▶ The task
Replicate the data exactly, every line included.

=== Section Start ===

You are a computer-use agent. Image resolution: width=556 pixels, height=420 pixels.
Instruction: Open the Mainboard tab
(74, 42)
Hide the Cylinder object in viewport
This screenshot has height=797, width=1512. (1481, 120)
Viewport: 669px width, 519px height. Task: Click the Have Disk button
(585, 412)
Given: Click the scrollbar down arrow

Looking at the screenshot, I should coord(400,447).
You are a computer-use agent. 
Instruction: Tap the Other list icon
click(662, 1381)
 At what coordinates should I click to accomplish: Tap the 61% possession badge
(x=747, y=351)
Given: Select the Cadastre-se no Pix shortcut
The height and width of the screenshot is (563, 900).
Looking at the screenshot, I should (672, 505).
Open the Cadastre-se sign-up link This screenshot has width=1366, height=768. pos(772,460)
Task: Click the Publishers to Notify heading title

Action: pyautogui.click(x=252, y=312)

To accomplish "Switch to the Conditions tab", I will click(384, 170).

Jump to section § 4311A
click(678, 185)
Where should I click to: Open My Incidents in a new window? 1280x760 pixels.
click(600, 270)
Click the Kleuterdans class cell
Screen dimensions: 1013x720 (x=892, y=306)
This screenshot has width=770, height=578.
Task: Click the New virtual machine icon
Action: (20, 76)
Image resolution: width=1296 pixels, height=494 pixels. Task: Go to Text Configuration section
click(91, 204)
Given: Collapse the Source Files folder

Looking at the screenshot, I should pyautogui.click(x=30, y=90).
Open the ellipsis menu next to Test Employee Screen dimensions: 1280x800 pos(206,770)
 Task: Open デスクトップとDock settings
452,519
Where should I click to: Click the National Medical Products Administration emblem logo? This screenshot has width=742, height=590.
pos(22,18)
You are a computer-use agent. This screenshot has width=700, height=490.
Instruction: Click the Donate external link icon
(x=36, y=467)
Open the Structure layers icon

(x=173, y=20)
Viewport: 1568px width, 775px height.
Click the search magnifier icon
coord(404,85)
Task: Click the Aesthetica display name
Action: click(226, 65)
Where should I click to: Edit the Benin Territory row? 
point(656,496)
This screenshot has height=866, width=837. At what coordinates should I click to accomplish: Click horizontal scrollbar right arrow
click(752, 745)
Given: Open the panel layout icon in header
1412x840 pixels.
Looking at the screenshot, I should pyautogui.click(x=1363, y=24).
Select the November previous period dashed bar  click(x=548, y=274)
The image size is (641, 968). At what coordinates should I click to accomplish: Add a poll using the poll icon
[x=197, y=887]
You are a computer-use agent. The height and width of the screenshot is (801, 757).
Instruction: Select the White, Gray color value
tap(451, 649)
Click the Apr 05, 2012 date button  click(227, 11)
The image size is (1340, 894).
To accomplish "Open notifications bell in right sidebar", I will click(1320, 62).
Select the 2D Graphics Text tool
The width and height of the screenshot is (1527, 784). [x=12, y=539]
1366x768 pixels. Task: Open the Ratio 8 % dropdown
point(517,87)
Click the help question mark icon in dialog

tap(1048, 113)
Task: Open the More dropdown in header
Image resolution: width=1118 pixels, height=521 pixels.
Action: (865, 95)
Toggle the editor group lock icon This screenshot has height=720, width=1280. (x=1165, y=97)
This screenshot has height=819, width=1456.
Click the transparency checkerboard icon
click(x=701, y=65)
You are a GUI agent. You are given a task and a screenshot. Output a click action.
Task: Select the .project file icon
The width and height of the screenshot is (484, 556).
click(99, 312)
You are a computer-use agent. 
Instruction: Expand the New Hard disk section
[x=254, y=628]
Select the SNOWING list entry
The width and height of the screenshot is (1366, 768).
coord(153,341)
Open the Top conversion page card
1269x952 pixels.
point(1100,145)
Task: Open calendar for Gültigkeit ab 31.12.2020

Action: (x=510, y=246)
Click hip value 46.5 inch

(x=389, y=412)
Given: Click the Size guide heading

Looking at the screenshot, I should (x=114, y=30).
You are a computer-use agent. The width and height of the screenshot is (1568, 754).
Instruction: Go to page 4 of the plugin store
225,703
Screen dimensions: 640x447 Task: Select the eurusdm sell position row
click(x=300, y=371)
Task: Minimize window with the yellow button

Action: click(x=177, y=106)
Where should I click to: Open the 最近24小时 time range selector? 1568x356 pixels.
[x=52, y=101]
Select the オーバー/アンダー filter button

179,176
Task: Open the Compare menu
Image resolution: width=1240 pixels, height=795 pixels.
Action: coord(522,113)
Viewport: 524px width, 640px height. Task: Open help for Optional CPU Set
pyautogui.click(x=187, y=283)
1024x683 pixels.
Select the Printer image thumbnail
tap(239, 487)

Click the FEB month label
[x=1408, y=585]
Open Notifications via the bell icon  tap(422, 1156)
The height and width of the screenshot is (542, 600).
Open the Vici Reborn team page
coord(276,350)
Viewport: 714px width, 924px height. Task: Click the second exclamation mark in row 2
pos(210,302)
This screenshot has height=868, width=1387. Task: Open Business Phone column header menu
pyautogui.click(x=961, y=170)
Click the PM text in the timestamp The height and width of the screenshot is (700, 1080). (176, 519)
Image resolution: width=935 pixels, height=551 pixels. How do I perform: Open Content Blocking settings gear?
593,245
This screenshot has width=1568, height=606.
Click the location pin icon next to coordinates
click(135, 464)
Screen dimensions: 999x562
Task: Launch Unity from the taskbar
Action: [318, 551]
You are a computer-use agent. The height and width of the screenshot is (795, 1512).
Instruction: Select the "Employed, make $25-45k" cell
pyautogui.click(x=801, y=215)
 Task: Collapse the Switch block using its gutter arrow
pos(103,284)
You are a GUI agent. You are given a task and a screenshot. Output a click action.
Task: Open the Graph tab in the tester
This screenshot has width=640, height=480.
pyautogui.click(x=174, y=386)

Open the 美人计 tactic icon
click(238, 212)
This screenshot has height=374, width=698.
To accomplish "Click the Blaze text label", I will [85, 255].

=== Section End ===

▶ Answer to this task
You are a computer-use agent. Image resolution: width=556 pixels, height=420 pixels.
Instruction: Open the Mainboard tab
(74, 42)
Hide the Cylinder object in viewport
This screenshot has height=797, width=1512. (1481, 120)
Viewport: 669px width, 519px height. Task: Click the Have Disk button
(585, 412)
Given: Click the scrollbar down arrow

Looking at the screenshot, I should coord(400,447).
You are a computer-use agent. 
Instruction: Tap the Other list icon
click(662, 1381)
 At what coordinates should I click to accomplish: Tap the 61% possession badge
(x=747, y=351)
Given: Select the Cadastre-se no Pix shortcut
The height and width of the screenshot is (563, 900).
Looking at the screenshot, I should (672, 505).
Open the Cadastre-se sign-up link This screenshot has width=1366, height=768. pos(772,460)
Task: Click the Publishers to Notify heading title

Action: pyautogui.click(x=252, y=312)

To accomplish "Switch to the Conditions tab", I will click(384, 170).

Jump to section § 4311A
click(678, 185)
Where should I click to: Open My Incidents in a new window? 1280x760 pixels.
click(600, 270)
Click the Kleuterdans class cell
Screen dimensions: 1013x720 (x=892, y=306)
This screenshot has width=770, height=578.
Task: Click the New virtual machine icon
Action: (20, 76)
Image resolution: width=1296 pixels, height=494 pixels. Task: Go to Text Configuration section
click(91, 204)
Given: Collapse the Source Files folder

Looking at the screenshot, I should pyautogui.click(x=30, y=90).
Open the ellipsis menu next to Test Employee Screen dimensions: 1280x800 pos(206,770)
 Task: Open デスクトップとDock settings
452,519
Where should I click to: Click the National Medical Products Administration emblem logo? This screenshot has width=742, height=590.
pos(22,18)
You are a computer-use agent. This screenshot has width=700, height=490.
Instruction: Click the Donate external link icon
(x=36, y=467)
Open the Structure layers icon

(x=173, y=20)
Viewport: 1568px width, 775px height.
Click the search magnifier icon
coord(404,85)
Task: Click the Aesthetica display name
Action: click(226, 65)
Where should I click to: Edit the Benin Territory row? 
point(656,496)
This screenshot has height=866, width=837. At what coordinates should I click to accomplish: Click horizontal scrollbar right arrow
click(752, 745)
Given: Open the panel layout icon in header
1412x840 pixels.
Looking at the screenshot, I should pyautogui.click(x=1363, y=24).
Select the November previous period dashed bar  click(x=548, y=274)
The image size is (641, 968). At what coordinates should I click to accomplish: Add a poll using the poll icon
[x=197, y=887]
You are a computer-use agent. The height and width of the screenshot is (801, 757).
Instruction: Select the White, Gray color value
tap(451, 649)
Click the Apr 05, 2012 date button  click(227, 11)
The image size is (1340, 894).
To accomplish "Open notifications bell in right sidebar", I will click(1320, 62).
Select the 2D Graphics Text tool
The width and height of the screenshot is (1527, 784). [x=12, y=539]
1366x768 pixels. Task: Open the Ratio 8 % dropdown
point(517,87)
Click the help question mark icon in dialog

tap(1048, 113)
Task: Open the More dropdown in header
Image resolution: width=1118 pixels, height=521 pixels.
Action: (865, 95)
Toggle the editor group lock icon This screenshot has height=720, width=1280. (x=1165, y=97)
This screenshot has height=819, width=1456.
Click the transparency checkerboard icon
click(x=701, y=65)
You are a GUI agent. You are given a task and a screenshot. Output a click action.
Task: Select the .project file icon
The width and height of the screenshot is (484, 556).
click(99, 312)
You are a computer-use agent. 
Instruction: Expand the New Hard disk section
[x=254, y=628]
Select the SNOWING list entry
The width and height of the screenshot is (1366, 768).
coord(153,341)
Open the Top conversion page card
1269x952 pixels.
point(1100,145)
Task: Open calendar for Gültigkeit ab 31.12.2020

Action: (x=510, y=246)
Click hip value 46.5 inch

(x=389, y=412)
Given: Click the Size guide heading

Looking at the screenshot, I should (x=114, y=30).
You are a computer-use agent. The width and height of the screenshot is (1568, 754).
Instruction: Go to page 4 of the plugin store
225,703
Screen dimensions: 640x447 Task: Select the eurusdm sell position row
click(x=300, y=371)
Task: Minimize window with the yellow button

Action: click(x=177, y=106)
Where should I click to: Open the 最近24小时 time range selector? 1568x356 pixels.
[x=52, y=101]
Select the オーバー/アンダー filter button

179,176
Task: Open the Compare menu
Image resolution: width=1240 pixels, height=795 pixels.
Action: coord(522,113)
Viewport: 524px width, 640px height. Task: Open help for Optional CPU Set
pyautogui.click(x=187, y=283)
1024x683 pixels.
Select the Printer image thumbnail
tap(239, 487)

Click the FEB month label
[x=1408, y=585]
Open Notifications via the bell icon  tap(422, 1156)
The height and width of the screenshot is (542, 600).
Open the Vici Reborn team page
coord(276,350)
Viewport: 714px width, 924px height. Task: Click the second exclamation mark in row 2
pos(210,302)
This screenshot has height=868, width=1387. Task: Open Business Phone column header menu
pyautogui.click(x=961, y=170)
Click the PM text in the timestamp The height and width of the screenshot is (700, 1080). (176, 519)
Image resolution: width=935 pixels, height=551 pixels. How do I perform: Open Content Blocking settings gear?
593,245
This screenshot has width=1568, height=606.
Click the location pin icon next to coordinates
click(135, 464)
Screen dimensions: 999x562
Task: Launch Unity from the taskbar
Action: [318, 551]
You are a computer-use agent. The height and width of the screenshot is (795, 1512).
Instruction: Select the "Employed, make $25-45k" cell
pyautogui.click(x=801, y=215)
 Task: Collapse the Switch block using its gutter arrow
pos(103,284)
You are a GUI agent. You are given a task and a screenshot. Output a click action.
Task: Open the Graph tab in the tester
This screenshot has width=640, height=480.
pyautogui.click(x=174, y=386)

Open the 美人计 tactic icon
click(238, 212)
This screenshot has height=374, width=698.
To accomplish "Click the Blaze text label", I will [85, 255].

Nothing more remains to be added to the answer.